• Exercise
Repeat the lines of the data exactly, from the first one through the one that contains "Given: Click the HMDC text on the shield".

═════ Data records ═════

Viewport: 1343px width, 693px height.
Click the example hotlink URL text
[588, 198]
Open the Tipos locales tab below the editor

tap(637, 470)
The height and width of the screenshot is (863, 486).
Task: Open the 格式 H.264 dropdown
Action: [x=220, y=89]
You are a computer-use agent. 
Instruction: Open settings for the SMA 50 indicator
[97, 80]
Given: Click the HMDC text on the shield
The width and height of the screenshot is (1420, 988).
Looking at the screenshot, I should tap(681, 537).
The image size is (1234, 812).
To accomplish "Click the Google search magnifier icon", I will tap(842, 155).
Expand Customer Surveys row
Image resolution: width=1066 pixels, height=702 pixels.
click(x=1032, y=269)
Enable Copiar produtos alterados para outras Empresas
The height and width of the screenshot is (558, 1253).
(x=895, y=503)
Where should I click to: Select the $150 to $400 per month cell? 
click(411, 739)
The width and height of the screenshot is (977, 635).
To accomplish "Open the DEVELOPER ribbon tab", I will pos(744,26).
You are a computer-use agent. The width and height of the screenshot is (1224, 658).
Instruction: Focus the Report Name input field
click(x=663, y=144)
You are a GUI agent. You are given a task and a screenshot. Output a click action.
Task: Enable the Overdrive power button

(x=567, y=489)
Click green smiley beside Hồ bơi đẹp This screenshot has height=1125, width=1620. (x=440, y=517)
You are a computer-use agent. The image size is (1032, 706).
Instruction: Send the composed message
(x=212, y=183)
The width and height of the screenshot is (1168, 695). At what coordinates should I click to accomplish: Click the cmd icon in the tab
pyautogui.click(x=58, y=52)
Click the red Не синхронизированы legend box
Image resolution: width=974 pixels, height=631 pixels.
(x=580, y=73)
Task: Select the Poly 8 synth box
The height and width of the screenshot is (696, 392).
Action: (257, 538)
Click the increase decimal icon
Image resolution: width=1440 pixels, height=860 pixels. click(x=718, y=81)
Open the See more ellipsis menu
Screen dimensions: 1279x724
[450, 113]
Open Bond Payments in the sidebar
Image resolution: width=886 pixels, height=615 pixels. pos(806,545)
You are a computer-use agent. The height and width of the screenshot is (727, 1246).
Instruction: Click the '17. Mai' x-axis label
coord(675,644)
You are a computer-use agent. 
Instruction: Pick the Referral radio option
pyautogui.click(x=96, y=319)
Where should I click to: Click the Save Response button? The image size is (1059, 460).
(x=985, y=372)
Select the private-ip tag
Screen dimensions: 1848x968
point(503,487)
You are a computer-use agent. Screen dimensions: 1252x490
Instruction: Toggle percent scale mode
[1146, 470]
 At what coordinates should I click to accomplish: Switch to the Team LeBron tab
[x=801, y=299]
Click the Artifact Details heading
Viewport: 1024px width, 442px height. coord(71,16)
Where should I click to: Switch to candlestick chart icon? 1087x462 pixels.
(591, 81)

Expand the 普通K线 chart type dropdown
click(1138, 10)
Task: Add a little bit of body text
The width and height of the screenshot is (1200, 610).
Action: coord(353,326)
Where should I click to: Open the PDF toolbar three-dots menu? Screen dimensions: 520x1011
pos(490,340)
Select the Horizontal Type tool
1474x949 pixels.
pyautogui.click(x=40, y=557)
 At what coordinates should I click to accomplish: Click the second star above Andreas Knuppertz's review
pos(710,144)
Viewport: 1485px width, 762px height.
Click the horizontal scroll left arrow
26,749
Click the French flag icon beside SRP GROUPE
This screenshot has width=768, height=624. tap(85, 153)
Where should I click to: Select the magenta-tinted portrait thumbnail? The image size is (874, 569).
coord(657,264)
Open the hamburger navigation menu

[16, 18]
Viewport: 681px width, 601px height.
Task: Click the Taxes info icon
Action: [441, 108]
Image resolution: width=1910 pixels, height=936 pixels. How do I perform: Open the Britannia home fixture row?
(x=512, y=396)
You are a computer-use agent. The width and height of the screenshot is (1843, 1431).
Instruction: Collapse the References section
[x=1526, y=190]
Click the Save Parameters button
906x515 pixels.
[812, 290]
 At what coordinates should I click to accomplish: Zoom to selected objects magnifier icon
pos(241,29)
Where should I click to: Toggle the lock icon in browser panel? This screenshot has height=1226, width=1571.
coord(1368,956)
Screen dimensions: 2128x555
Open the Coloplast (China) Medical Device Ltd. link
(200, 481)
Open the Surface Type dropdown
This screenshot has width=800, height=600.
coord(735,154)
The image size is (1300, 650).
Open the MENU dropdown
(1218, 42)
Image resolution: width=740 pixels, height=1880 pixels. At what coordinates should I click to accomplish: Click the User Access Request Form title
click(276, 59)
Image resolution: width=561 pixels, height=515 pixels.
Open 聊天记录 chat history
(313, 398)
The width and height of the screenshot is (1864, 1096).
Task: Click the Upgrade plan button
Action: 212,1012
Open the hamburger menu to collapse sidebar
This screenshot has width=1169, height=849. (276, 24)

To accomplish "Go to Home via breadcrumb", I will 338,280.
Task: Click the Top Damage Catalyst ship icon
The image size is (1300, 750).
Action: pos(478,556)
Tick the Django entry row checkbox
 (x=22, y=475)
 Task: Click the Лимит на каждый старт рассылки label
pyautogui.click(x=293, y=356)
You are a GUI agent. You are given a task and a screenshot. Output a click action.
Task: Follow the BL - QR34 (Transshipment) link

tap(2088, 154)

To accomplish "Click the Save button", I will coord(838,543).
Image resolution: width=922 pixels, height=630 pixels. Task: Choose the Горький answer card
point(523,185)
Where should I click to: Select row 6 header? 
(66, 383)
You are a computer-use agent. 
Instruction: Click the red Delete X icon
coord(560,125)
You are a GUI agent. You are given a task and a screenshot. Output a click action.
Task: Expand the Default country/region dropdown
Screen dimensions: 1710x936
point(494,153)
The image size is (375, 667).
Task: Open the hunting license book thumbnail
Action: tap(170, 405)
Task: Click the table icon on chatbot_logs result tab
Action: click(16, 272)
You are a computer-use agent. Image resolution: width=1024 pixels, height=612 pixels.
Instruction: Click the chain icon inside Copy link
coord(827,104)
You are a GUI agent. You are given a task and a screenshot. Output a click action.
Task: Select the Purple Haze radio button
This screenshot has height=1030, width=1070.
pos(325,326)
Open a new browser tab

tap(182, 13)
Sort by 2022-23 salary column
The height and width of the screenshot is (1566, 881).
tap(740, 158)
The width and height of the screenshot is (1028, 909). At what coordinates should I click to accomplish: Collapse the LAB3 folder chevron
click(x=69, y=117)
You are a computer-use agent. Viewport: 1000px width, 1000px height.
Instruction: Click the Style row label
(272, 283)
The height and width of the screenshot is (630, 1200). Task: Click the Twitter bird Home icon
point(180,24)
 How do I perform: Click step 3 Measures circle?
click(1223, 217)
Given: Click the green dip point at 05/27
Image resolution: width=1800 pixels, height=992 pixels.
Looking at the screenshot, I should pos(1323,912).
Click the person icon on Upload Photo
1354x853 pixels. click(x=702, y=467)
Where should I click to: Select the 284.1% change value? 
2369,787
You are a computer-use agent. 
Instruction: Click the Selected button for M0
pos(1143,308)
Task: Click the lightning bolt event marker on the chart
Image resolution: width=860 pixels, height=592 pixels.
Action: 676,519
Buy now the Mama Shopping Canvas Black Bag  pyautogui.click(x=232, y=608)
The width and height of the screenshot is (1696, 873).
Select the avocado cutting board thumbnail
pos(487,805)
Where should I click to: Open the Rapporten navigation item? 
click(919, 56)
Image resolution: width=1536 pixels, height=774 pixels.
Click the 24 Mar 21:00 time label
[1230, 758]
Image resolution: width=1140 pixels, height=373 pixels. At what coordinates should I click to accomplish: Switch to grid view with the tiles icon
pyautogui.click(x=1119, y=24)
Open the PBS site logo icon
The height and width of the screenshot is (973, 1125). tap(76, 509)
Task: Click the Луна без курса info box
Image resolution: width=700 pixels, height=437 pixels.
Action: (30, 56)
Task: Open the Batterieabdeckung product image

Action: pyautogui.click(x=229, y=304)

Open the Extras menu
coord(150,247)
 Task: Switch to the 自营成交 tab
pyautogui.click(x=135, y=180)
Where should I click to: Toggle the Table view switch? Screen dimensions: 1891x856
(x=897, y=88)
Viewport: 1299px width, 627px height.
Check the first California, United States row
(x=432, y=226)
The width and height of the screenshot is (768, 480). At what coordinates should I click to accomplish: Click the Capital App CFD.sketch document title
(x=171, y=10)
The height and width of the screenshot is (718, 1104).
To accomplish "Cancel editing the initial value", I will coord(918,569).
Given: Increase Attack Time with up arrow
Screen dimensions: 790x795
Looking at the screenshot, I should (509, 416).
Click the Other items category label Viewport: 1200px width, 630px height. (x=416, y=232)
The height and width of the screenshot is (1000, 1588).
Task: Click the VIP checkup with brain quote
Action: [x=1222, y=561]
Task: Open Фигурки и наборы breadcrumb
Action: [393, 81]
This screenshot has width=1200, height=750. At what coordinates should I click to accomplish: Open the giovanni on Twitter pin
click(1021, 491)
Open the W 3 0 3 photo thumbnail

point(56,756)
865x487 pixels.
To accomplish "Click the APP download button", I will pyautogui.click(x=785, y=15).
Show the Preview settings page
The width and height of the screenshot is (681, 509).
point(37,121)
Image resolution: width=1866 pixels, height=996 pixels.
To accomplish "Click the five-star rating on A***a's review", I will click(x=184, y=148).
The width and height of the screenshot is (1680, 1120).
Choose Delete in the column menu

═════

• Response
Viewport: 1343px width, 693px height.
Click the example hotlink URL text
[588, 198]
Open the Tipos locales tab below the editor

tap(637, 470)
The height and width of the screenshot is (863, 486).
Task: Open the 格式 H.264 dropdown
Action: [x=220, y=89]
You are a computer-use agent. 
Instruction: Open settings for the SMA 50 indicator
[97, 80]
Given: Click the HMDC text on the shield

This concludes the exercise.